Les gamins dormaient dans des hamacs puants. Toute la case exhalait une horrible odeur de pissotière. Le matin, le sol était encore tout mouillé de l’urine de la nuit. »

 

« La plantation de Santa Fé était enclavée dans celle de grand-père. […] Pauvre Santa Fé ! Je ne l’ai connu qu’à son crépuscule. Rien n’est plus triste qu’une plantation dont la cheminée est éteinte. Une désolation de fin de vie, de ruine, qui donne au paysage rural un air mélancolique de cimetière abandonné. »

 

« [L]es maîtres de plantation étaient rarement durs envers leurs esclaves. Grand-père habillait bien les siens et les nourrissait copieusement.
« Un Noir ne vaut que lorsqu’il a le ventre plein.  […] J’ai lu dans les journaux des histoires de planteurs qui, au moment de l’abolition de l’esclavage, tuaient leurs esclaves de tant les fouetter avec des lanières de cuir tressé. Non-sens ! [..] On voulait au contraire que son Noir soit gros pour qu’il travaille et se revende mieux. […] Dans la région, Ursulino était le seul à enchaîner les siens – ses esclaves étaient dans un piteux état ! » »

 

 

« J’avais dans les douze ans quand je couchai avec une femme pour la première fois. […]
Cependant je payai un tribut prématuré à l’amour. J’attrapai le mal espagnol. Je le cachai au début aux gens de l’habitation, prenant en secret des remèdes au bord du fleuve. […] Sans succès. […] Enfin la nouvelle se sut à la maison de maître. Ce fut un scandale :
–   La syphilis, à son âge !
[…] Néanmoins, je tirai peu à peu un certain orgueil de ma maladie. J’écartais exagérément les jambes pour marcher. Je tirais gloire de cette charge de bacilles que l’amour avait laissée dans mon corps imberbe. On me montrait aux visiteurs masculins comme un spécimen de virilité précoce. Les autres planteurs s’en amusaient beaucoup, et je faisais dorénavant partie de leurs confidences. »

 

« Le mal espagnol m’avait transformé. Je n’étais plus un enfant quelconque, on me considérait différemment. On n’avait plus pour moi la condescendance que l’on réserve aux enfants. […] À présent, je voyais l’amour dans tous les recoins de la plantation : dans la rue case-nègres, au bord du fleuve, dans les paillotes. Les gamins m’emmenèrent dans les bois, où chacun attendait son tour. Dans la maison de maître, mon libertinage amusait beaucoup les hommes :
–   Bon à rien ! Cavaleur !
[…] On avait recours au collège comme à une maison de correction. Personne ne s’occupait de enfants qu’on laissait libres de tout faire, comptant ensuite sur les punitions de l’internat pour les corriger. […] J’entrais au collège avec le corps d’un homme secoué par les passions et une âme vieillie – alors que Sergio, le fils de Paulo Pompeia, y arrivait avec des cheveux longs et une âme d’ange sentant encore la virginité. Je savais tout, j’étais en avance sur mon âge, et c’était ainsi que j’allais franchir les portes du collège.

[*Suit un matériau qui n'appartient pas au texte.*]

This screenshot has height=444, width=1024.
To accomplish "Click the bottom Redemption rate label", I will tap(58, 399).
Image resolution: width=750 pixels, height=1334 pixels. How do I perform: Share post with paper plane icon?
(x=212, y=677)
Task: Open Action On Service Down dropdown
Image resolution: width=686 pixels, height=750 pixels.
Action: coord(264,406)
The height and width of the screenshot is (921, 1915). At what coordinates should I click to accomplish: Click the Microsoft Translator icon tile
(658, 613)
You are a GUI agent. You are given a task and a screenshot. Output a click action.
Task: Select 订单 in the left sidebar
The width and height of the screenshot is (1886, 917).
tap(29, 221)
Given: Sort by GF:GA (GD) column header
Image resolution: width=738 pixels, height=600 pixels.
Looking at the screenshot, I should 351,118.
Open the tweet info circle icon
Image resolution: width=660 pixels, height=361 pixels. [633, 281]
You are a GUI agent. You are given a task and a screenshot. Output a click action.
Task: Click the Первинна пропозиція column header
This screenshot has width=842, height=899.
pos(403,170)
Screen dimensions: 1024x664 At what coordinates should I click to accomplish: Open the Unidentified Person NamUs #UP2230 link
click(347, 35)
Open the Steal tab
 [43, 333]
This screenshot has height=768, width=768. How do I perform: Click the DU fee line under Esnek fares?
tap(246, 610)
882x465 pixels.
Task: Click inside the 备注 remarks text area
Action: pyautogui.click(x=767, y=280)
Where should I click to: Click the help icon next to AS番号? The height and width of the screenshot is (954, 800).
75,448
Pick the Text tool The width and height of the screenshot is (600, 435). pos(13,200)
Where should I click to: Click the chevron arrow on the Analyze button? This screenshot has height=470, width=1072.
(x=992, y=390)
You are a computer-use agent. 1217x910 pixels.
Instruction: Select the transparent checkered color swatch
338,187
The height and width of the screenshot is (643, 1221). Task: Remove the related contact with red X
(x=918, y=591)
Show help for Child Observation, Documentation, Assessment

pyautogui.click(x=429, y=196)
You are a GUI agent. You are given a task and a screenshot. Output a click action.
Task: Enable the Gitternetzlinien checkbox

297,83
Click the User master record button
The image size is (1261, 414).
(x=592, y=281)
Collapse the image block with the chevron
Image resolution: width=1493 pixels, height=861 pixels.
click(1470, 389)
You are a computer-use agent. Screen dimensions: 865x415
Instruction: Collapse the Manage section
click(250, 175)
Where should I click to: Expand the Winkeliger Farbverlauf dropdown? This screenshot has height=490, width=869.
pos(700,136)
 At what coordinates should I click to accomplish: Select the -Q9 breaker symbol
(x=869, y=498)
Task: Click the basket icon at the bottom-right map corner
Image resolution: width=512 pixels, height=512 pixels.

J’étais un enfant perdu, j’étais l’enfant de la plantation. »

 

 

 

Sans avoir la qualité littéraire de Fogo Morto, probablement le chef-d’œuvre de Lins do Rego, les sons, les odeurs, les mots spontanés qui se dégagent des lignes du livre ici présenté le remplissent d’une beauté captivante et nous déplacent avec bonheur vers un univers à la fois unique et universel.

 

 

 

___________________ 

José Lins do Rego, L’Enfant de la Plantation [titre orig. : Menino de Engenho], traduit du portugais par Paula Anacaona, Clamecy, Éditions Anacaona, 2013.